Valle d' AostaL’introduzione per la Valle d’ Aosta di una zona franca o di altre forme innovative di fiscalità di vantaggio in virtù del nostro Statuto – afferma Viérin – rappresenterebbe una leva fondamentale per l’attuazione di politiche di attrazione di investimenti.  Oggi – rammenta il consigliere della Valle d’ Aosta – la normativa nazionale n.42/2009 in materia di federalismo fiscale ammette questa possibilità per le Regioni a Statuto Speciale, e per esempio, in merito all’IRAP, prerogative analoghe sono state riconosciute alle Province autonome di Trento e Bolzano e alla regione autonoma Friuli-Venezia Giulia. È giunto il momento – conclude – di passare all’azione per ritrovare l’Autonomia che i nostri padri fondatori avevano pensato ed ottenuto per le future generazioni e che oggi ci dobbiamo riconquistare per garantire un futuro alla nostra comunità“.

In precedenza, ormai quasi due anni fa, a cercare di ottenere la zona franca erano state prima la Sicilia e la Calabria e poi la Lombardia.

In Sardegna invece è tutto fermo: nonostante sia prevista da numerosi provvedimenti normativi, a partire dallo Statuto Sardo e dal suo decreto di attuazione emanato nel 1998 (n. 75) sotto la Giunta Palomba, nella nostra regione la zona franca è ancora lettera morta.

Il problema è che non c’è neppure tanto tempo: questa possibilità scadrà il 1° giugno 2016, quando con l’entrata in vigore del nuovo regolamento comunitario l’Italia non potrà più istituire le zone franche nelle principali città marittime.

E sarebbe un vero peccato visto che, come è stato spiegato abbondantemente nell’assemblea che il Movimento Sardegna Zona Franca ha tenuto qualche mese fa a Quartu, la Francia ne ha sedici nel suo territorio e altre 16 fuori dai suoi confini, così come ne hanno numerose anche le più potenti nazioni europee come la Germania.

E’ paradossale che in Italia esista soltanto una zona franca marittima, quella di Trieste, che però è stata attivata dalla Germania e dall’Austria.

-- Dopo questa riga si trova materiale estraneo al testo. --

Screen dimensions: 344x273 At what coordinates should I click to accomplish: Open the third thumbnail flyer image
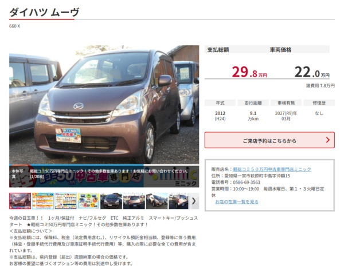click(66, 201)
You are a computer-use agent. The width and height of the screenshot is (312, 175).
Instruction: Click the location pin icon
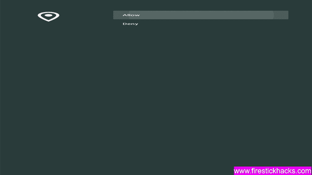click(x=48, y=17)

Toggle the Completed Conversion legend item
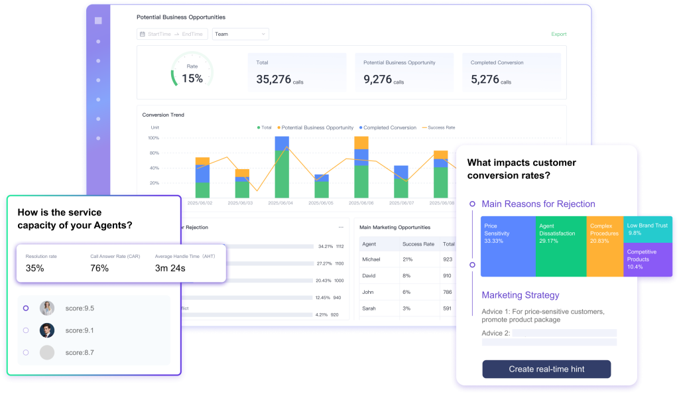[388, 127]
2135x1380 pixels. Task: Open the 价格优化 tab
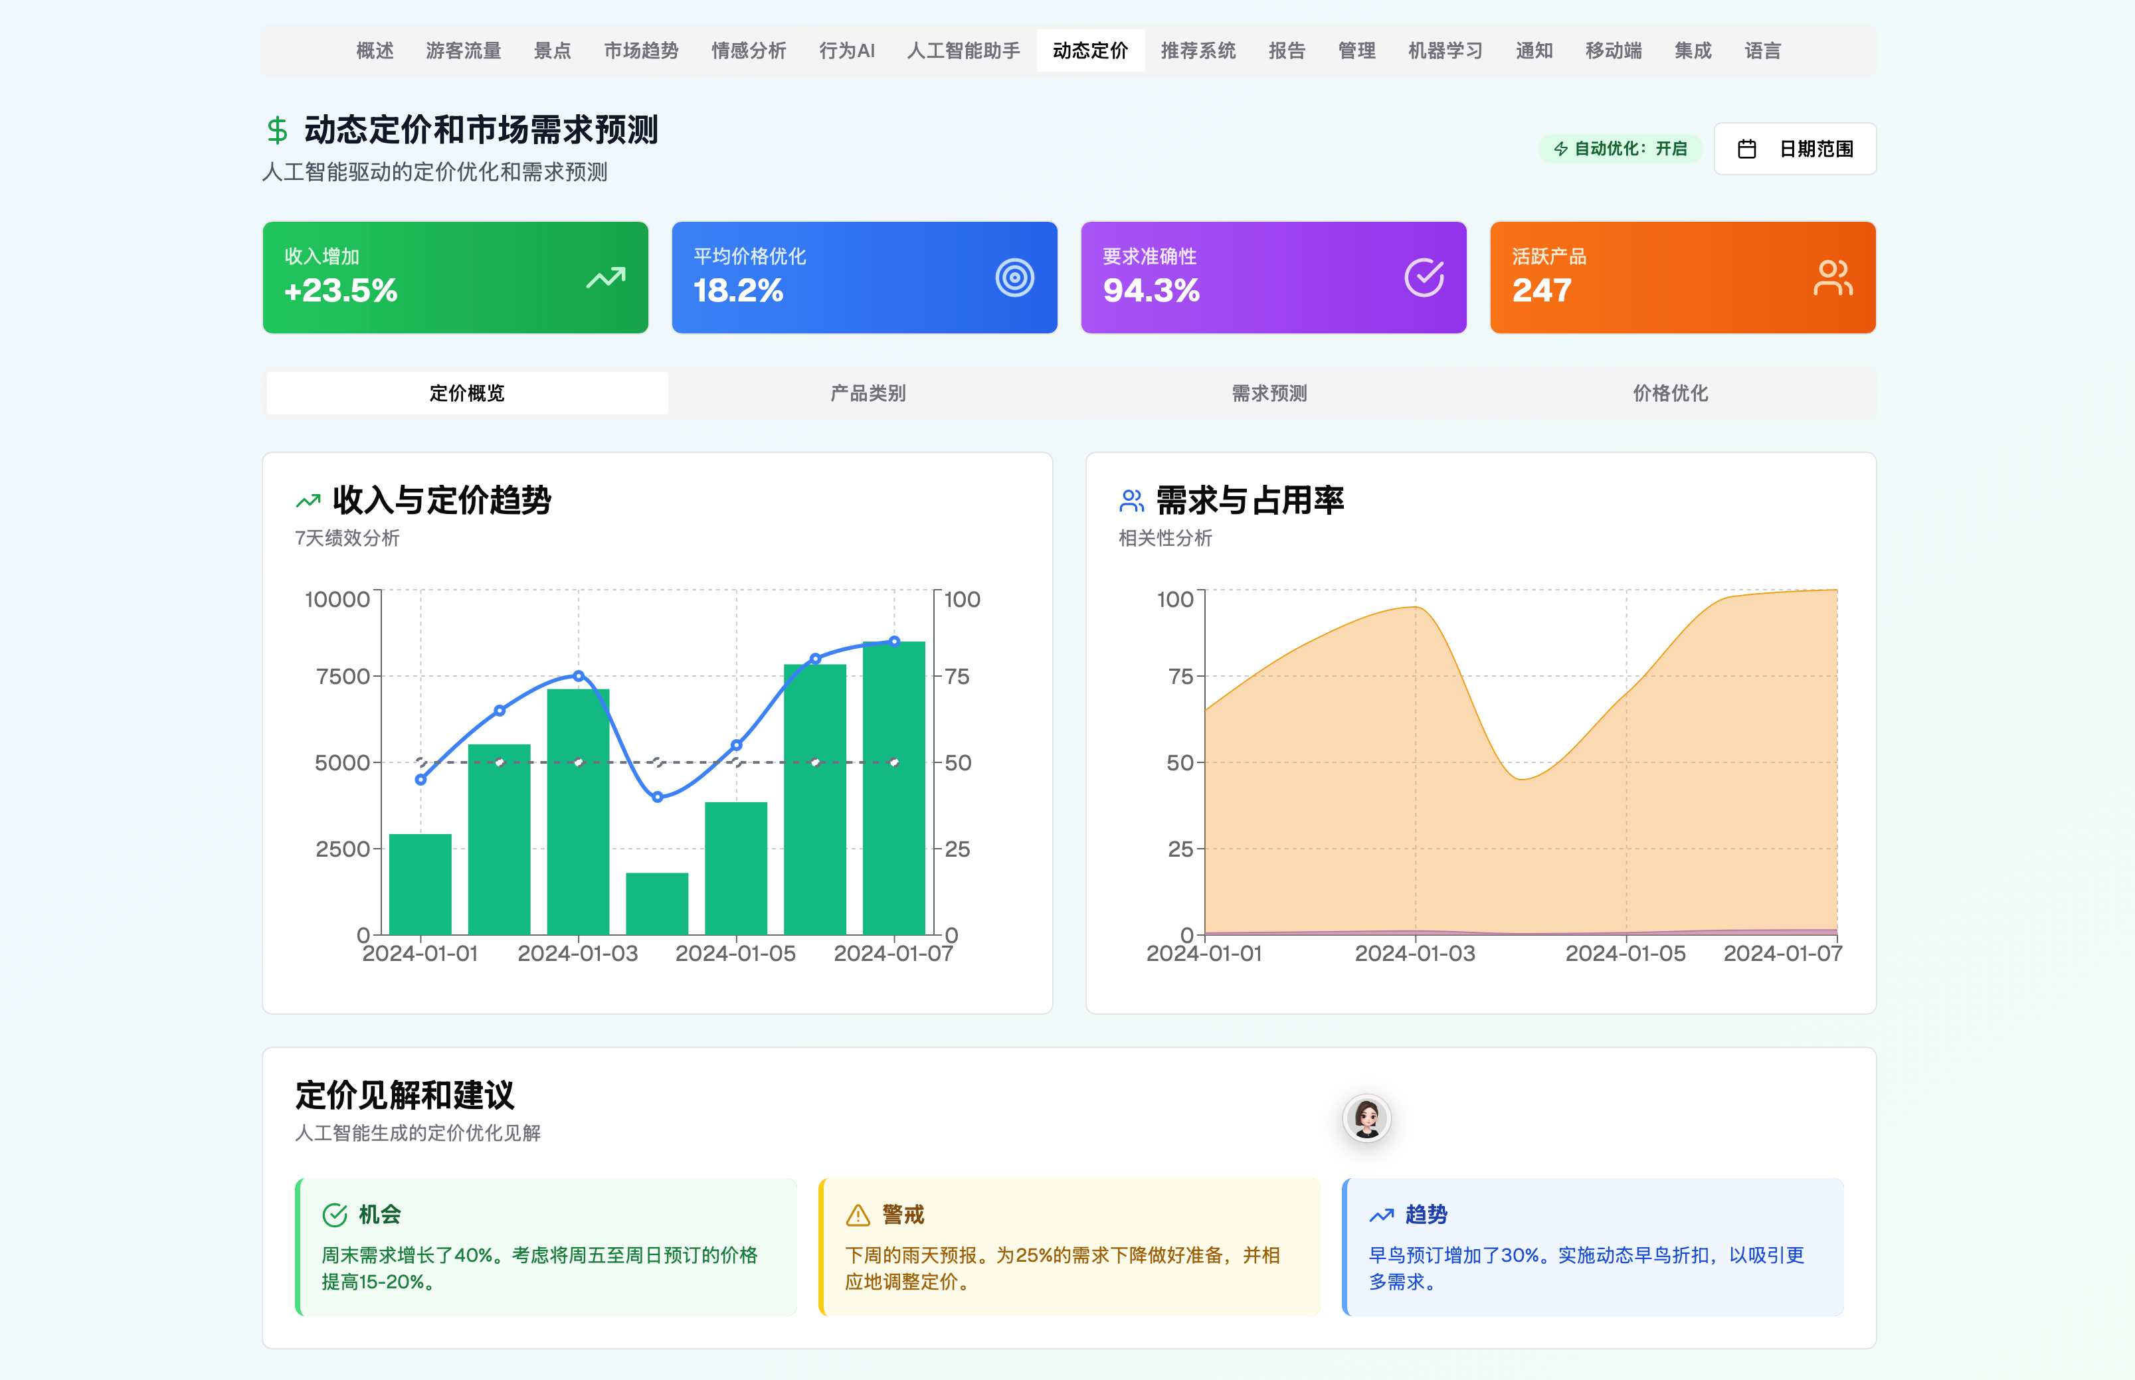coord(1670,393)
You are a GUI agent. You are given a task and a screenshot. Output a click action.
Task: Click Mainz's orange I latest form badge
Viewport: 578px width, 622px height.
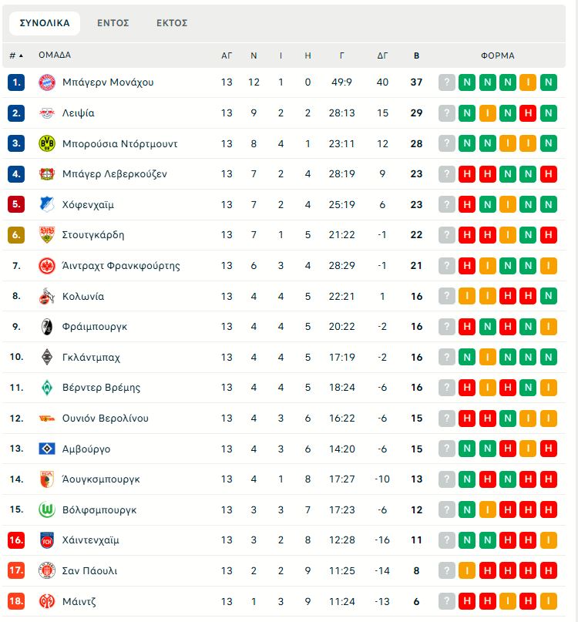[x=549, y=601]
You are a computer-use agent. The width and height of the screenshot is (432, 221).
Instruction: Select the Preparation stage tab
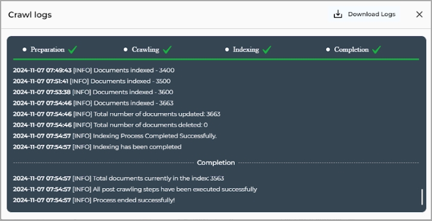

Molte città marittime italiane (Taranto, Livorno, Civitavecchia e Gioia Tauro) si stanno organizzando per non perdere l’occasione, ma in Sardegna è tutto fermo. La politica, tranne il caso isolato e per certi versi incomprensibile del Porto di Cagliari, sembra avere accantonato questa opportunità. Come se nella nostra regione ci fosse già uno sviluppo sufficiente e non ci fosse alcun bisogno di agevolazioni fiscali che aiutino i cittadini a sopravvivere.

Alessandro Zorco
Giornalista professionista. Amo scrivere, nuotare e andare in bicicletta. Sono sardo. La mia dimensione è il mare.

2 COMMENTI

  1. E’ facile prevedere, con l’andazzo dei nostri modesti politici sardi, che la Sardegna perderà l’ennesimo treno per almeno tentare di attrarre investimenti in Sardegna, benché non sia l’investimento forestiero a creare il benessere economico dei sardi. Sono spesso tentato di credere che ai sardi vada bene così come sono: nè malessere totale, né benessere per tutti.

  2. C’è da scommettere che perderemo anche questo treno, Aldo. Ma io non credo che a tutti i sardi vada bene questo lassismo. Sicuramente non fare nulla per cambiare le cose, va benissimo a chi ha un buon piatto in cui mangiare e non ha alcun interesse a creare opportunità di sviluppo per tutti. Ma alla fine, a furia di perdere opportunità e di pensare all’orticello di casa, ci perderemo tutti.